Что за нелепый чудак! Если ты повстречаешь матрону
С чистой, стыдливой главой, — припади к Тарпейскому храму[288]
Ниц и телку Юноне зарежь с позолоченным рогом:
50 Так мало женщин, достойных коснуться повязок Цереры[289],
Чьи поцелуи не страшны отцу их. Вот и сплетайте
Для косяков их венки, для порогов густые гирлянды.
Иль Гиберине единственный муж достаточен? Легче
Было б ее убедить с единственным глазом остаться.
Хвалят, однако, одну, что живет в отцовской усадьбе...
Пусть-ка она поживет, как жила в деревне, — в Фиденах,
В Габиях, скажем, — и я уступлю отцовский участок.
Даже и тут, кто заверит, что с ней ничего не случилось
В гротах, в горах[290]? Разве Марс и Юпитер вконец одряхлели?
60 Где бы тебе показать под портиком женщин, достойных
Жертвы твоей? Разве можешь найти ты в театре такую,
Чтобы ты выбрал ее и мог полюбить безмятежно?
Видя Бафилла, как он изнеженно Леду танцует,
Тукция вовсе собой не владеет, и Апула с визгом,
Будто в объятиях, вдруг издает протяжные стоны;
Млеет Тимела (она, деревенщина, учится только),
Прочие всякий раз, когда занавес убран, пустынно
В долго закрытом театре и только на улицах шумно
(После Плебейских игр — перерыв до игр Мегалезских), —
70 Грустно мечтают о маске, о тирсе[291], переднике Акка.

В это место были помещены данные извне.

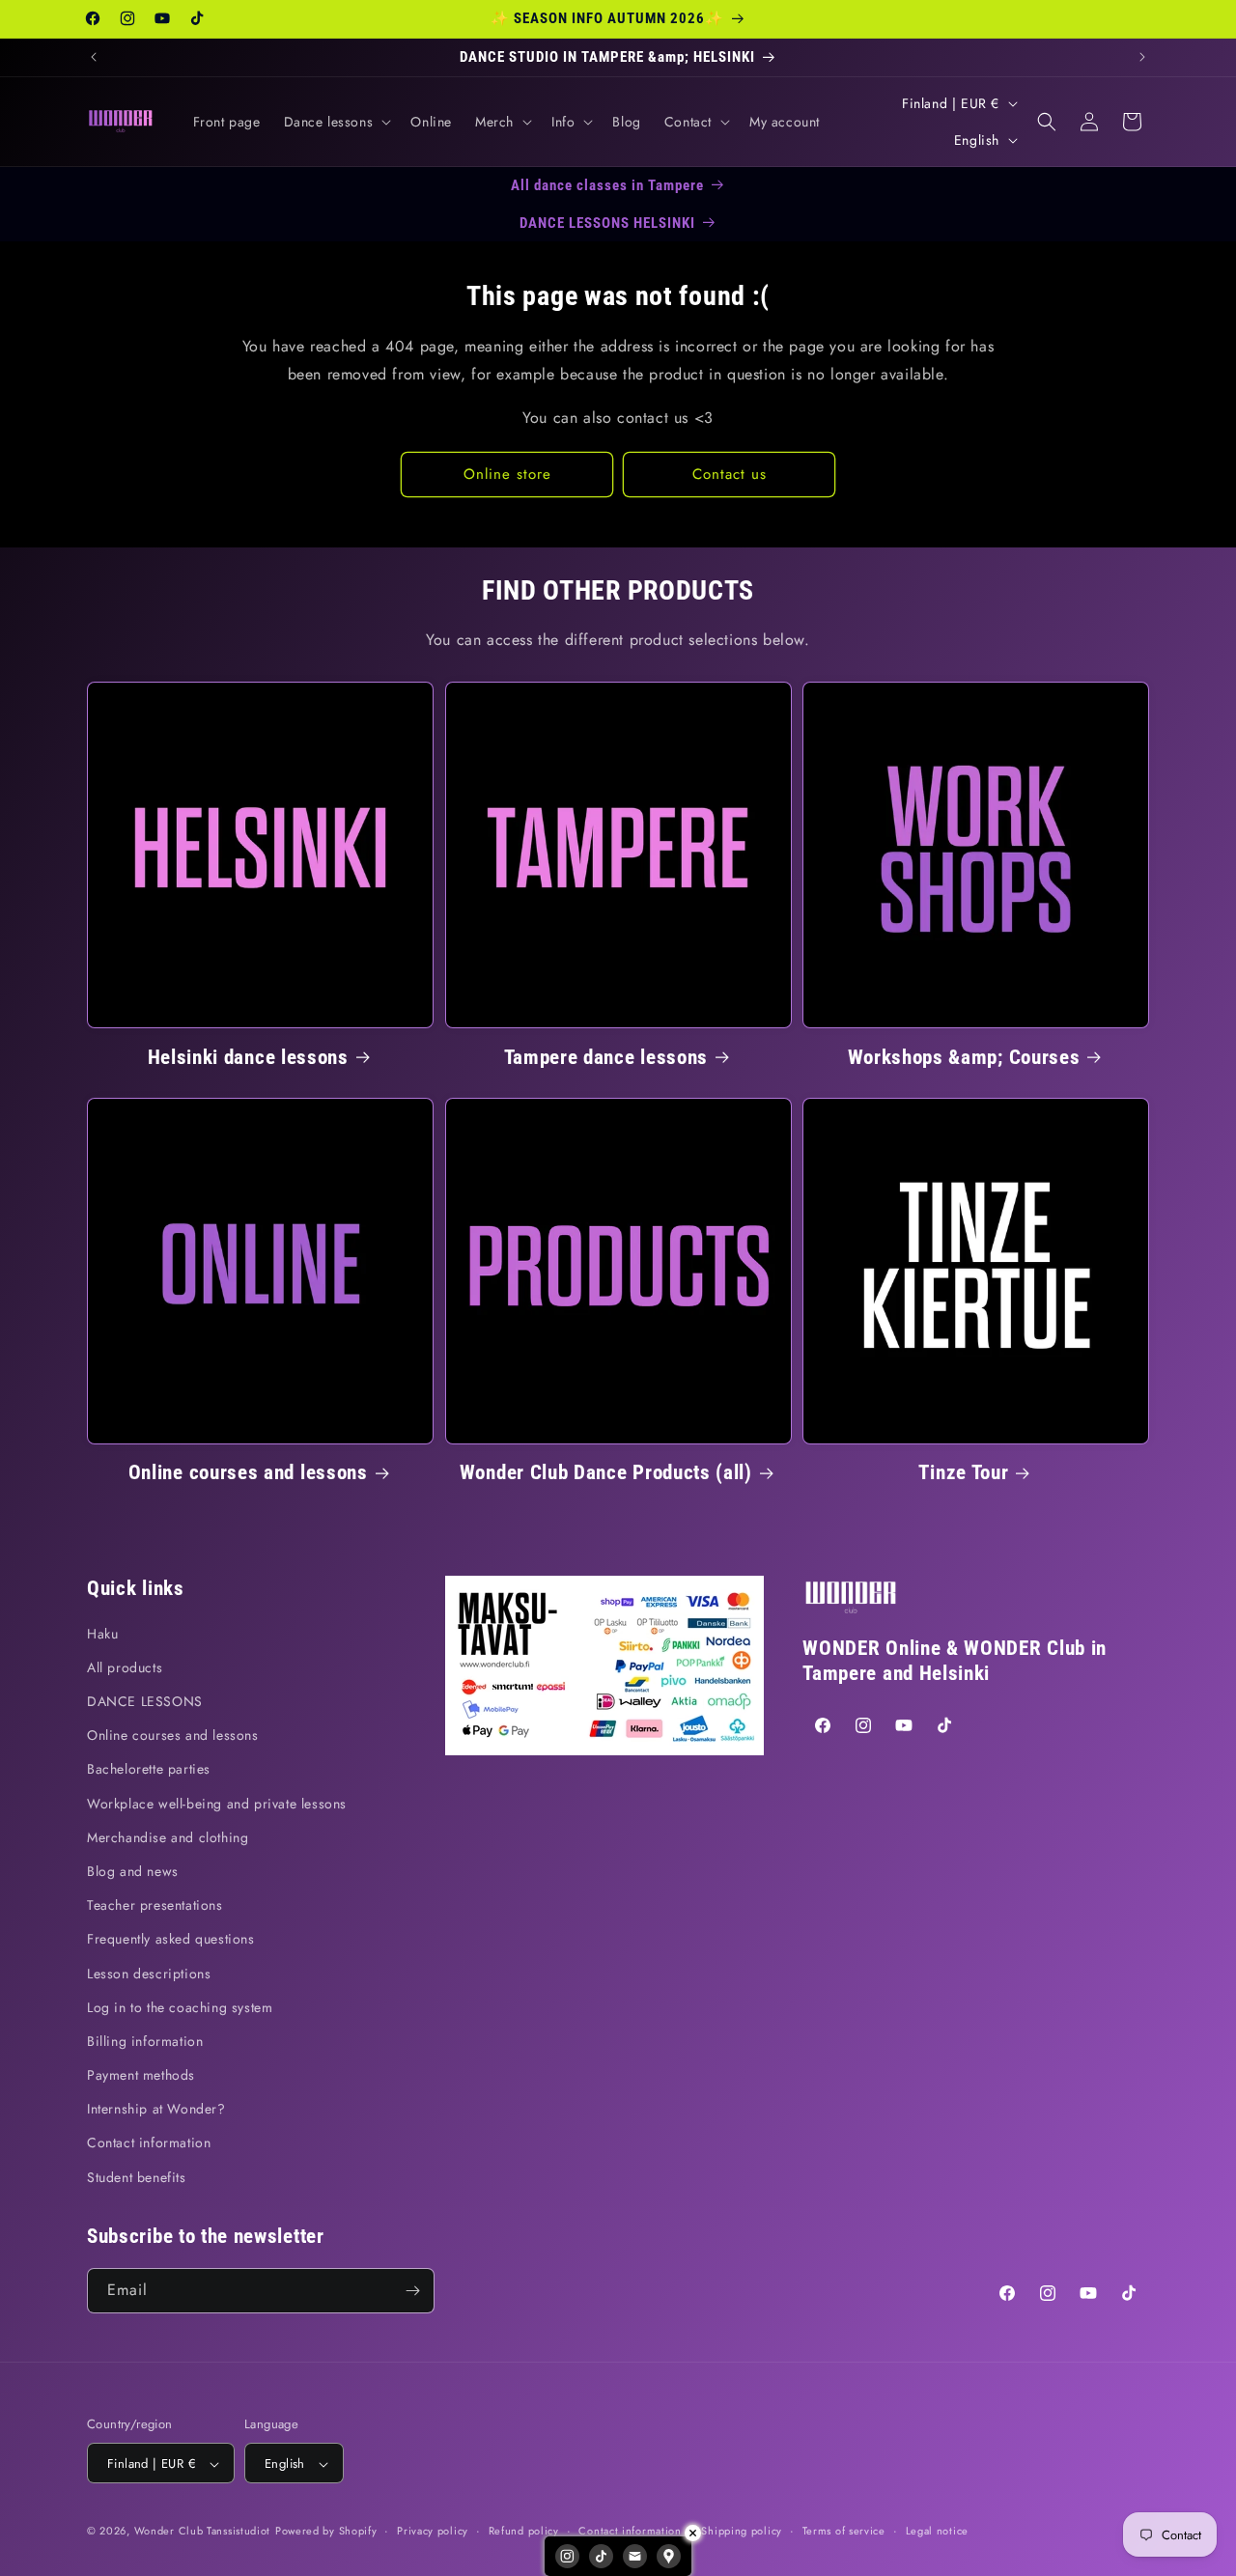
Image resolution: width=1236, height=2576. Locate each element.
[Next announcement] (1142, 57)
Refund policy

Урбик в экзодии всех насмешит, сыграв Автоною,
Как в ателланах; напрасно ты, Элия, Урбика любишь,
Бедная: ведь дорога застежка у комедианта!
Есть и такие, что петь не дают Хрисогону; Гиспулла
Трагика любит. Не жди, чтоб влюбились в Квинтилиана.
Женишься ты, а жене настоящим окажется мужем
Иль Эхион-кифаред, или Глафир, или флейта Амбросий.
Ставьте подмостки в длину всех улиц узких, богато
Лавром украсьте все косяки и дверные пороги:
80 Лентула знатный сынок в своей черепаховой люльке
Весь в Эвриала пошел и в другого еще мирмиллона[292]!
Бросивши мужа, жена сенатора Эппия с цирком
К Фару бежала, на Нил и к славному городу Лага;
Сам Каноп осудил развращенные нравы столицы:
Эта блудница, забыв о супруге, о доме, о сестрах,
Родиной пренебрегла, позабыла и детские слезы,
После же — странно совсем — и Париса забросила с цирком.
С детства росла средь великих богатств у отца и привыкла
Спать на пуху своей золоченой, резной колыбели,
90 Но одолела моря, как раньше честь одолела
(Дешево стоило честь потерять на мягких сиденьях).
Смело и стойко она и тирренские вынесла волны
И далеко раздающийся шум Ионийского моря;
Много морей ей пришлось переплыть. Но когда предстоит им
Выдержать праведный искус и честный, то женщины трусят:
Их леденеют сердца, и от страха их ноги не держат.
Храбрости хватит у них на постыдное только дерзанье.
Если прикажет супруг на корабль взойти, — тяжело ей:
Трюм противен, вонюч, в глазах все ужасно кружится.
100 Если с развратником едет, она здорова желудком.
Эта при муже блюет, а та, с моряками поевши,
Бродит себе по корме и охотно хватает канаты.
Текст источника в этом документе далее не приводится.